#### Dataset entries ####
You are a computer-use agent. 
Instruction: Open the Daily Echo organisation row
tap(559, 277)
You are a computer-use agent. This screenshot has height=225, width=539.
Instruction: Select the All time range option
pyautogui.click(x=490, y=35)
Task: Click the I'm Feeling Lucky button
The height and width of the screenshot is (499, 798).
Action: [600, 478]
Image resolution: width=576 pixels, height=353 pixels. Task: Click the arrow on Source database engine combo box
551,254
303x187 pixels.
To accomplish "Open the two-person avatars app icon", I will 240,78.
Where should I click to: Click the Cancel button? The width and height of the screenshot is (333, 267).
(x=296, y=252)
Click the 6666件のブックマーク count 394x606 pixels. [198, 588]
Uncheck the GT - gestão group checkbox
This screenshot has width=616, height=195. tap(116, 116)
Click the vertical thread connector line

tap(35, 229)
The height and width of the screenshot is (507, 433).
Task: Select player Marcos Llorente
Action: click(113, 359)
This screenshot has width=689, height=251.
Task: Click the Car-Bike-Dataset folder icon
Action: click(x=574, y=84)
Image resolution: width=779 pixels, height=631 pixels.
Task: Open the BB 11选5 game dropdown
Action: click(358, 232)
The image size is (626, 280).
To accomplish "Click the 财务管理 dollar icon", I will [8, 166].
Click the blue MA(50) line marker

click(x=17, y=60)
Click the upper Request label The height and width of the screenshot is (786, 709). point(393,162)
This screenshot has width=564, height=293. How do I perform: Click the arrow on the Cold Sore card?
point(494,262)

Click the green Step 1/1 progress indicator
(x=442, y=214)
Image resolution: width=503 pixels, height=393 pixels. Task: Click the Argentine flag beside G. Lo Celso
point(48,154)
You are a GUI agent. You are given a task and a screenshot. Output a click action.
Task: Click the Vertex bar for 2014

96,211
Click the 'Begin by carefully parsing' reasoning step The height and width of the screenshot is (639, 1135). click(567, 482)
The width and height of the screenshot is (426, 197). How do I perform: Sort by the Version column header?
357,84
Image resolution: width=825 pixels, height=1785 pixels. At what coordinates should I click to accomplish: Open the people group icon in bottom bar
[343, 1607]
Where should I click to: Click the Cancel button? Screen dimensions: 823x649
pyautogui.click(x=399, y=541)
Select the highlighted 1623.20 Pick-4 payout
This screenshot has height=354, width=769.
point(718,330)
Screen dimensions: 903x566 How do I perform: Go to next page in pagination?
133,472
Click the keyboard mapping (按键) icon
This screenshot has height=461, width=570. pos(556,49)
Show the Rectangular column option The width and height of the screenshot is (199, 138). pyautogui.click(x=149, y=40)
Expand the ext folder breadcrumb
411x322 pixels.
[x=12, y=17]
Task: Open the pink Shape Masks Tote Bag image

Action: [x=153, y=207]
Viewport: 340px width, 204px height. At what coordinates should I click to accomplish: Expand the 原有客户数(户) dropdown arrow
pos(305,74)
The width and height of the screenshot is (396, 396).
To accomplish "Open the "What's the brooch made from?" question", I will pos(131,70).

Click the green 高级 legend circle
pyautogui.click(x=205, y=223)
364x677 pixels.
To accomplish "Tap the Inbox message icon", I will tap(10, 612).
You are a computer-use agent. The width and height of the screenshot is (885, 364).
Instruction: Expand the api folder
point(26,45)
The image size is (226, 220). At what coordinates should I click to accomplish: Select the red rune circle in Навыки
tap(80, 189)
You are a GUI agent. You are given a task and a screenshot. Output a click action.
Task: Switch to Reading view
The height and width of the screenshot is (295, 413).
####
(Task prompt) Repeat the lines above with every word intact.

(Exercise solution)
You are a computer-use agent. 
Instruction: Open the Daily Echo organisation row
tap(559, 277)
You are a computer-use agent. This screenshot has height=225, width=539.
Instruction: Select the All time range option
pyautogui.click(x=490, y=35)
Task: Click the I'm Feeling Lucky button
The height and width of the screenshot is (499, 798).
Action: [600, 478]
Image resolution: width=576 pixels, height=353 pixels. Task: Click the arrow on Source database engine combo box
551,254
303x187 pixels.
To accomplish "Open the two-person avatars app icon", I will 240,78.
Where should I click to: Click the Cancel button? The width and height of the screenshot is (333, 267).
(x=296, y=252)
Click the 6666件のブックマーク count 394x606 pixels. [198, 588]
Uncheck the GT - gestão group checkbox
This screenshot has width=616, height=195. tap(116, 116)
Click the vertical thread connector line

tap(35, 229)
The height and width of the screenshot is (507, 433).
Task: Select player Marcos Llorente
Action: click(113, 359)
This screenshot has width=689, height=251.
Task: Click the Car-Bike-Dataset folder icon
Action: click(x=574, y=84)
Image resolution: width=779 pixels, height=631 pixels.
Task: Open the BB 11选5 game dropdown
Action: click(358, 232)
The image size is (626, 280).
To accomplish "Click the 财务管理 dollar icon", I will [8, 166].
Click the blue MA(50) line marker

click(x=17, y=60)
Click the upper Request label The height and width of the screenshot is (786, 709). point(393,162)
This screenshot has width=564, height=293. How do I perform: Click the arrow on the Cold Sore card?
point(494,262)

Click the green Step 1/1 progress indicator
(x=442, y=214)
Image resolution: width=503 pixels, height=393 pixels. Task: Click the Argentine flag beside G. Lo Celso
point(48,154)
You are a GUI agent. You are given a task and a screenshot. Output a click action.
Task: Click the Vertex bar for 2014

96,211
Click the 'Begin by carefully parsing' reasoning step The height and width of the screenshot is (639, 1135). click(567, 482)
The width and height of the screenshot is (426, 197). How do I perform: Sort by the Version column header?
357,84
Image resolution: width=825 pixels, height=1785 pixels. At what coordinates should I click to accomplish: Open the people group icon in bottom bar
[343, 1607]
Where should I click to: Click the Cancel button? Screen dimensions: 823x649
pyautogui.click(x=399, y=541)
Select the highlighted 1623.20 Pick-4 payout
This screenshot has height=354, width=769.
point(718,330)
Screen dimensions: 903x566 How do I perform: Go to next page in pagination?
133,472
Click the keyboard mapping (按键) icon
This screenshot has height=461, width=570. pos(556,49)
Show the Rectangular column option The width and height of the screenshot is (199, 138). pyautogui.click(x=149, y=40)
Expand the ext folder breadcrumb
411x322 pixels.
[x=12, y=17]
Task: Open the pink Shape Masks Tote Bag image

Action: [x=153, y=207]
Viewport: 340px width, 204px height. At what coordinates should I click to accomplish: Expand the 原有客户数(户) dropdown arrow
pos(305,74)
The width and height of the screenshot is (396, 396).
To accomplish "Open the "What's the brooch made from?" question", I will pos(131,70).

Click the green 高级 legend circle
pyautogui.click(x=205, y=223)
364x677 pixels.
To accomplish "Tap the Inbox message icon", I will tap(10, 612).
You are a computer-use agent. The width and height of the screenshot is (885, 364).
Instruction: Expand the api folder
point(26,45)
The image size is (226, 220). At what coordinates should I click to accomplish: Select the red rune circle in Навыки
tap(80, 189)
You are a GUI agent. You are given a task and a screenshot. Output a click action.
Task: Switch to Reading view
The height and width of the screenshot is (295, 413).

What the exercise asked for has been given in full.